It was good getting some decent wine down the hatch, I tell you that. For the festive season was pretty much a blur of copious amounts of craft beer, ice-cold Black Velvets and too many of my handmade Dry Martinis, the latter of which I happen to be a master in their creating.
Secret? A tough gin without loads of poncy botanicals. Think Gordon’s or Strettons. A frosted Martini glass rinsed with dry vermouth, emptied, and filled with iced gin. A nib of lemon peel, a quick stir and down the hatch. Depending how big your glass is, three of these are guaranteed to leave you in a merrily sozzled state, immune to any frustrations involving forced festive gaiety, tourist drivers and German Birkenstock wearers.
The first decent wine to hit me in 2015 was, of all things, a Shiraz. Or a Syrah to correctly quote the label. One from Leeuwenkuil’s Heritage range.
Being more a Cabernet Sauvignon than a Syrah type, I select examples of this offering selectively as there is just too much of a muchness on the South African wine scene. And this is where the Leeuwenkuil Syrah 2012 struck me like a Dale Steyn bouncer off a just-rolled green wicket: it does, quite frankly, not taste like Syrah made on any local soils.

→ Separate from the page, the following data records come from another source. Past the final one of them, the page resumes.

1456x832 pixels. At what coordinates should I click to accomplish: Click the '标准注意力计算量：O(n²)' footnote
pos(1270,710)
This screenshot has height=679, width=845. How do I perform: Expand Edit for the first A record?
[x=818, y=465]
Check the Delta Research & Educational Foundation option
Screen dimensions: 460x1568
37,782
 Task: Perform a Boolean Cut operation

It is a Swartland wine conjured from a single vineyard grown on the gravelly dirt on the Riebeek Mountain, where conditions are – according to the marketers – very Rhône-like. Facing south, the vineyard would be fanned by the late-spring and summer winds, while the slope’s exposure to a vast openness ensures cool evenings.
James Pietersen from Wine Cellar, who flogged me six bottles, suggested the bottle be left open for a day to allow the wine to develop to its true potential, but I was having none of that. In the decanter it went, I gave it a minute’s vigorous swirling and allowed the ensuing purple foamy mess to settle for an hour before I plunged in.
And Baby, was the water ever fine!
Freshness is not something I associate easily with Syrah or Cape Town Fish Market Sushi, but this Leeuwenkuil had an invigorating and life-affirming presence. On the nose it was vital. It was loud. It was living red wine offering smells of wind-cured organic springbok biltong, freshly spliced pomegranate, Zanzibar cloves and mulberries.
In the mouth, I kid you not and I challenge a different voice, but the thing had a hit of Pinot Noir to it. Yup, a bloody, steely riff of Chambertin in all its splendour. Settling down, which was hard because an exciting wine like this can be arousing, the Syrah coaxed my senses with flavours immense and diverse, a structure somewhere between a Jimmy Page guitar solo and a Jim Harrison novella. Everything was in synch: the dogs were sleeping, the moon was full, there was sea in the air, and the world was just right. As was everything in it.
This is what a magnificently original wine can do. The flavours: Of unctuous scorched goose fat in an old Le Creuset pan. Ripe blackberries lying on melting snow. The paltry drops of syrup squashed from dried Turkish figs. The finest Spanish paprika, lightly smoked. And a dollop of tapenade made from the big black olives growing on the Peloponnese Peninsula down Greece way.
A splendid wine, standing on its own two feet and facing the world with the confident audacity Daniel had in the lion’s den.
Great start to the New Year, and a producer I am going to stick to like a bad rash from now on.